COOPERATION PREVAILS

A mended relationship between the capital and one of its largest employers – state government – remains one of the keys to the city’s renewed vigor.

For years, the city and state engaged in turf battles. City officials voiced continual resentment over the amount of state-owned and thus tax exempt property in the capital. The city provided police and fire protection to state offices, they argued, but received little in return. They often fought state expansion plans, especially those that encroached on neighborhoods and took properties off the tax rolls.
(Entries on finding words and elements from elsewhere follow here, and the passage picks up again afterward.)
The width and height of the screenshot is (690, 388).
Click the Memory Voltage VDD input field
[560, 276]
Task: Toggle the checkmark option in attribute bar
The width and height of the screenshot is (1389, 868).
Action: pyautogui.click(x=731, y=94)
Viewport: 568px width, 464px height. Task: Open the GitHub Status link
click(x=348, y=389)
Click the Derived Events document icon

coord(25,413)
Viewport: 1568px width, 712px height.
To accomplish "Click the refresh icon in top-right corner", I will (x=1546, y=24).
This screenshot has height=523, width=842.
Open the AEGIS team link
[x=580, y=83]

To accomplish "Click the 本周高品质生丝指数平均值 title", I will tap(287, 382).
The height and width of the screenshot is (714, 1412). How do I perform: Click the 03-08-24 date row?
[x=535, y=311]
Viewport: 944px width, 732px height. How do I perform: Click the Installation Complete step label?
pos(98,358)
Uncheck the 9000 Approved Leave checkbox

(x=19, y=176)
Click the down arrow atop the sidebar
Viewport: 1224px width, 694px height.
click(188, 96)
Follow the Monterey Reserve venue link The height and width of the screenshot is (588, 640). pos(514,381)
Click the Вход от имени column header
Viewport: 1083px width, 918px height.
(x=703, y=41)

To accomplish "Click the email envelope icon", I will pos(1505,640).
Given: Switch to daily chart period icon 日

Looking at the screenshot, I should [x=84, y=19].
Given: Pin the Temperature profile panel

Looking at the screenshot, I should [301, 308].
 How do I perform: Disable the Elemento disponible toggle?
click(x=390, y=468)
The state, in turn, often took a condescending view toward the city, considering it more of a whiny nuisance than anything.

The watershed event was the breaching of the Edwards Dam four years ago. City officials and members of the city’s legislative delegation agreed to work with the administration of former Gov. Angus King. Through cooperation, all involved worked out a deal that served everyone’s interests. The city supported the removal of the dam, which had generated a small amount of income for local coffers, in return for the state’s promise of financial assistance in redeveloping the sprawling riverfront site adjacent to it.

“The state has been extremely helpful in the redevelopment of the Edwards Mill site,” Dowling says.

Two years ago, the improved relationship helped the two sides draft an Augusta State Facilities Master Plan that guides growth. Before, such a plan might well have been unilateral – drafted by state government with minimal input from the city. The plan, according to city officials, was fully collaborative. The document allowed for the growth of state facilities in the capital while fully protecting neighborhoods.

In a good-faith gesture, the state agreed to maintain a presence in downtown Augusta, helping the shops and restaurants that depend on office workers for much of their business. All but two floors in the nine-story Key Plaza now house state agencies that include the Department of Conservation and the Bureau of Health.

“I think the result was a final product – that the state is committed to – that has full city buy-in,” Bridgeo says. “It created an atmosphere of hospitality that can only be good for both parties.”

The spirit of cooperation continued with the creation of the Capital Riverfront Improvement District, authorized by the Legislature to preserve the historic fabric of downtown Augusta and promote economic development. The organization consists of eight members from the city and another eight from state government. It was seeded with $250,000 each from the city and state, along with a $500,000 community development block grant.

The CRID’s accomplishments are growing. Since its creation four years ago, the organization has drafted a master plan that offers guidelines for growth along both sides of the river that promote the interests of the city and state government.

The CRID assumed control of the 17-acre former Edwards Mill site, which was cleared after a massive and aging textile mill burned in 1989. The organization recently spent $135,000 to develop a master plan for the site, calling for walking trails and the creation of a recreation area at the riverfront site.

The renewed spirit of cooperation, coupled with increased investment in the city, points to a community on the move.